438 Assumption B covers not only medical treatment in all its forms, but also post-medical rehabilitation. In regard to the latter, as in regard to-the former, it would be inappropriate here to discuss details of organisation. During the preparation of this Report, the practical problems of rehabilitation have been under consideration by the Departments concerned and it is hoped that practical measures will follow. Rehabilitation is a continuous process by which disabled persons should be transferred from the state of being incapable under full medical care to the state of being producers and earners. This process requires close co-operation between the health departments and the department concerned with employment, that is to say, the Ministry of Labour and National Service. Whether this co-operation can be secured best by the setting up of an executive organ representative of both sides or by allocation of specific duties to each department, is a problem of departmental organisation on which it would be inappropriate here to express an opinion. It is sufficient to put forward three general propositions:—

(a) that rehabilitation must be continued from the medical through the post-medical stage till the maximum of earning capacity is restored and that a service for this purpose should be available for all disabled persons who can proiit by it irrespective of the cause of their disability.

(b)    That cash allowances to persons receiving rehabilitation service should be the same as training benefit, including removal and lodging allowances where required.

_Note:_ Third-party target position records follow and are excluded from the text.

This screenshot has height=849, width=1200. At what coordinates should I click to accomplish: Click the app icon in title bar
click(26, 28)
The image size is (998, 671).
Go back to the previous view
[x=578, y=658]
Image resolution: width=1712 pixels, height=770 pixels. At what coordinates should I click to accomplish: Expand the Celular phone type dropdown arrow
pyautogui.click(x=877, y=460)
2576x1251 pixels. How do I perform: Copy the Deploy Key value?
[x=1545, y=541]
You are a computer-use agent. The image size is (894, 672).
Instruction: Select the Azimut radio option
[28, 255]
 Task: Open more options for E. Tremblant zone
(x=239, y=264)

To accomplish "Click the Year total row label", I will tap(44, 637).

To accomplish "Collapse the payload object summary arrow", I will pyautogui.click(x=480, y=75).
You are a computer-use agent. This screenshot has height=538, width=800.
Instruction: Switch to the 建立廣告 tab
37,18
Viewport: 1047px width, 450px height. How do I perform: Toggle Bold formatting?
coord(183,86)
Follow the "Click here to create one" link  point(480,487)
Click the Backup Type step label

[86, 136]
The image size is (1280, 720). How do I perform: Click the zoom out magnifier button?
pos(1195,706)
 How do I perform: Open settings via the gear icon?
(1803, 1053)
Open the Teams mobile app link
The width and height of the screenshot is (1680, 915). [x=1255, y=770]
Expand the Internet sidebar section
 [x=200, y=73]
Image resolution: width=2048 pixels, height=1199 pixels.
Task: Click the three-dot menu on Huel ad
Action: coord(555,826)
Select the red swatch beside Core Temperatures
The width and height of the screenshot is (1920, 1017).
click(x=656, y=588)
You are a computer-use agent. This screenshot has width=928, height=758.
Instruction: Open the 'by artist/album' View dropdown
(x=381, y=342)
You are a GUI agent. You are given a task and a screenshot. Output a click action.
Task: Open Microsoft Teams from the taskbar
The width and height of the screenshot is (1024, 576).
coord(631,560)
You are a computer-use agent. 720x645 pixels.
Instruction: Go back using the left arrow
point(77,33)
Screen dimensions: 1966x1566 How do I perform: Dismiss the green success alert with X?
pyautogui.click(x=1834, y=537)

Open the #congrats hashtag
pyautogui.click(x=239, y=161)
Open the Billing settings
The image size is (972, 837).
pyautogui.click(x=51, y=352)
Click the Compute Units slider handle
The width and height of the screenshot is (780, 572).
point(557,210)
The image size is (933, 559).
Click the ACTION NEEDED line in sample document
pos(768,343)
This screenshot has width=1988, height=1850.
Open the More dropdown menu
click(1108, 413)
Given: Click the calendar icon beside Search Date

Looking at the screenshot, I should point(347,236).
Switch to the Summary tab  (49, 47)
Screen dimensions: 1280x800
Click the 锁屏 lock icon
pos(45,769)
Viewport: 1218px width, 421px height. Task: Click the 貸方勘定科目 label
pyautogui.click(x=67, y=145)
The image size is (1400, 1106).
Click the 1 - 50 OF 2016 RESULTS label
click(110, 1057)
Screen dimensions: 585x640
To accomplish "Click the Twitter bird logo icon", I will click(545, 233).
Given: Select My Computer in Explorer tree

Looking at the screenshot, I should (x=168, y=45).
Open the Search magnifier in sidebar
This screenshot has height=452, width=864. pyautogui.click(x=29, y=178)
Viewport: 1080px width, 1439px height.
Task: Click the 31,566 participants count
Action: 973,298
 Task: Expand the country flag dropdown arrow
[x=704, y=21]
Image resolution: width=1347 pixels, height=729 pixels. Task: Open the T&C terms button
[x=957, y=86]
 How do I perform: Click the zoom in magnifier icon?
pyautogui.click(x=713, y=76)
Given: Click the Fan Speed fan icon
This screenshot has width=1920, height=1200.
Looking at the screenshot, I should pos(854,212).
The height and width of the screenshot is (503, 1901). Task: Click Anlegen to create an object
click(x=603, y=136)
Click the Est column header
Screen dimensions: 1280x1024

(c)     That the contributions paid by insured persons should, as in the case of medical treatment, qualify them for rehabilitation service without further payment.

439.    It will be consistent with the proposals made here to include part of the cost of post-medical rehabilitation of men injured in scheduled hazardous industries in the industrial levy of these industries, that is to say, to add a contribution towards the cost of this service to the amount of the levy (see paras. 279 (iii) and 360).